Los caballeros me rodeaban. Alcé los ojos hacia ellos y, en un estupor donde se mezclaba el terror más inane, contemplé sus nobles y sabias bocas, abriéndose y cerrándose sobre mí. Probablemente hablaban de honor, justicia, limpieza de corazón y protección al débil; pero no oía sus voces. Y me parecía que, al igual que los pétalos flotaban y se arremolinaban en el agua, giraba yo, sin peso, en el dulce y falaz torbellino de un mundo sustentado en reflejos, ecos de voces, sombras de cuerpos, frágiles huellas en la arena movediza del olvido. Y sentí, y vi, que todos -ellos, y yo, y todas las cosas visibles o no visibles que guardaba aquella habitación- nos habíamos convertido ya en un recuerdo, empalidecido, cubierto de musgo; un abandonado recuerdo que ya nadie recreaba, ni guardaba del viento, que tan impíamente borra las pisadas de los hombres. Muy negras me parecieron, entonces, aquellas bocas que se abrían y cerraban entre el amasijo de barbas entrecanas, rojinegras, o casi azules, de los nobles caballeros cuyo prestigio había arracimado en torno a mi baño. Ya no sabía, ni podía recordar, el significado de aquella ceremonia, o rito, ni qué clase de purificación simbólica, ni cuál era la encomienda, o el destino, de mi nueva condición privilegiada entre los hombres. Cerré los ojos, sumido en un perfume sensual, casi nauseabundo; en la tibieza de una clase de abluciones que jamás, antes, practicara, pues sólo las aguas del manantial, entre escalofríos, habían mojado mi piel.
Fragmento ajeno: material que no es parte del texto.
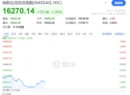Select the 分时 intraday chart tab
The height and width of the screenshot is (95, 130).
[6, 34]

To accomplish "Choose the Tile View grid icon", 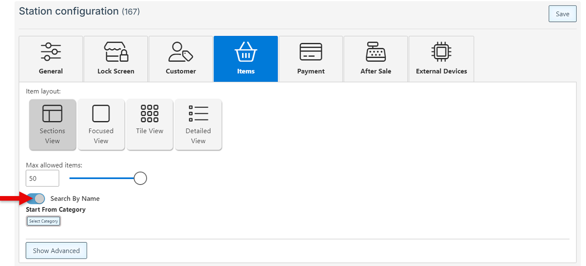I will tap(150, 113).
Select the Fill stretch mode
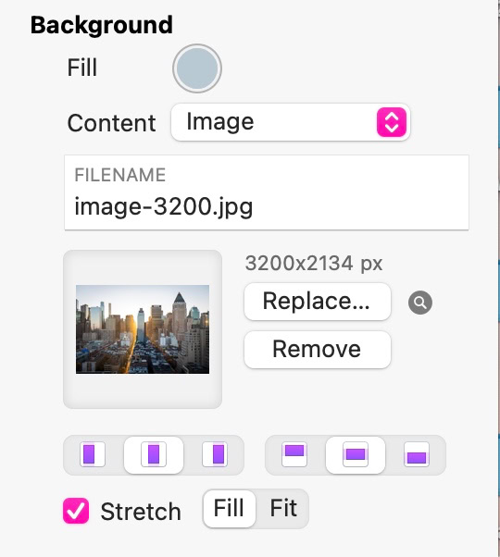 coord(230,508)
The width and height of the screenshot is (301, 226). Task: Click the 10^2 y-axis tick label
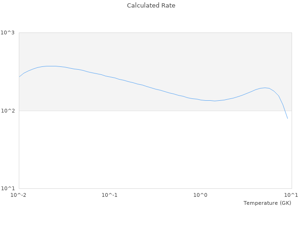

A través de los cerrados párpados, adiviné que el día se volvía ceniza, y la noche lo aventaba hacia su húmedo reino de estrellas y luciérnagas; y en el centro de ambos poderes -que, bien lo comprendí, jamás se encontrarían- deslizáronse por la fina arena de mis ojos cerrados legiones de criaturas sedientas, feroces, tristes e insatisfechas; nómadas sin reposo sobre la vieja corteza del mundo. Comprendí que si no me resistía a aquel éxodo, éste me ganaría y arrastraría en su corriente, tan dulce como insidiosa. De forma que, sobreponiéndome a aquella suerte de embriaguez, abrí de nuevo los párpados, y vi que la noche se había apoderado de la tierra y del cielo. Alguien había cerrado las ventanas y encendido antorchas. A través de los vidrios verdes, la noche vibraba en un tenue soplo, como hierba mecida por el viento (aquélla que una vez, apenas roto el invierno, se mostró tan oscura y azul en la pradera que llegó a parecer un mar a mi alcance jamás conocido).